Document text:
#####
The first attempt to arrest Thistlewood and the radicals in his group was botched. Thistlewood killed a policeman with a sword before making his escape. Soon after, he was hunted down and jailed. Those conspirators who did not cooperate with the prosecution were hung, and reportedly their heads were removed from their corpses by an anonymous "surgeon." In fact, this mutilation was probably performed by a hospital porter cum body snatcher named Parker, not a surgeon at all.

However, "surgeon" was the operative word for some of Thistlewood's escaped compatriots, and rumors pointed them in the direction of a young doctor living in the West End as the man who had decapitated Arthur Thistlewood. They intended to have their revenge upon the establishment.

On 27 August 1820, the young Dr. Wakley had a headache. He treated it by applying leeches to his temples and tying a tourniquet around his head. A stranger called at Wakley's door, asking to confer about one of Wakley's patients. The stranger then asked if he might have a glass of cider, and when Wakley obligingly went to the cellar to fetch some, the stranger admitted a group of masked men. The assailants knocked Wakley unconscious with a blow to the head --- the tourniquet may have prevented the blow from killing him. They kicked him and stabbed him. When Wakley came to, his house was ablaze. He escaped, but the house and its contents, including the Wakleys' wedding presents, were a total loss.

Wakley was heavily insured, but the insurance company accused him of staging the assault and setting the fire himself. Wakley took them to court, but in the meantime he and his wife had to seek much more modest lodgings. The Wakleys moved to the poorer neighborhood of Newport Street, off the Strand, where Wakley tried to establish himself again as a doctor. However, he had a hard time making ends meet. The residents of his new neighborhood could hardly afford his services, and on top of this he was distracted by his legal fight with the insurer and was still recovering from his injuries.
#####
Problems to work on:
- 1) In the passage about Thistlewood and Dr. Wakley, how did Wakley treat his headache on 27 August 1820?
- 2) Write the next part of the account of Dr. Wakley's misfortunes, picking up after its final sentence.

Material provided:
#####
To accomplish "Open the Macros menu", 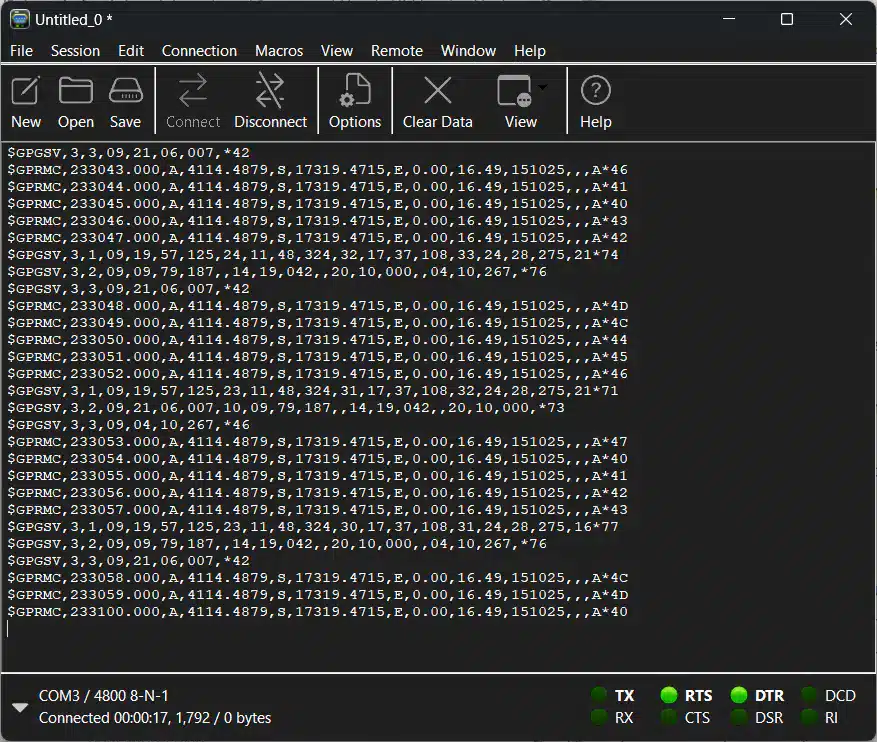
#####
Replies:
- 1) He applied leeches to his temples and tied a tourniquet around his head.

- 2)
Several factors may have combined to motivate Wakley to try his hand at medical publishing. Elizabeth Wakley had expected to live in rather better circumstances and urged him to find an alternative to medicine. While living on Newport Street, Wakley had befriended William Cobbett, a radical journalist and reformer. Finally, in 1823, Wakley met Dr. Walter Channing, one of the founders of the New England Journal of Medicine and Surgery, who seems to have encouraged Wakley in his scheme of starting a new medical journal in London. Channing may even have bankrolled the effort.

The Lancet published its first weekly issue on 5 October 1823. The journal was the only medical weekly in Britain, and it was successful almost immediately.

Wakley's battle with his insurance company ended in victory for Wakley. He was awarded full compensation and costs, but the move to Newport Street had already changed the direction of his life.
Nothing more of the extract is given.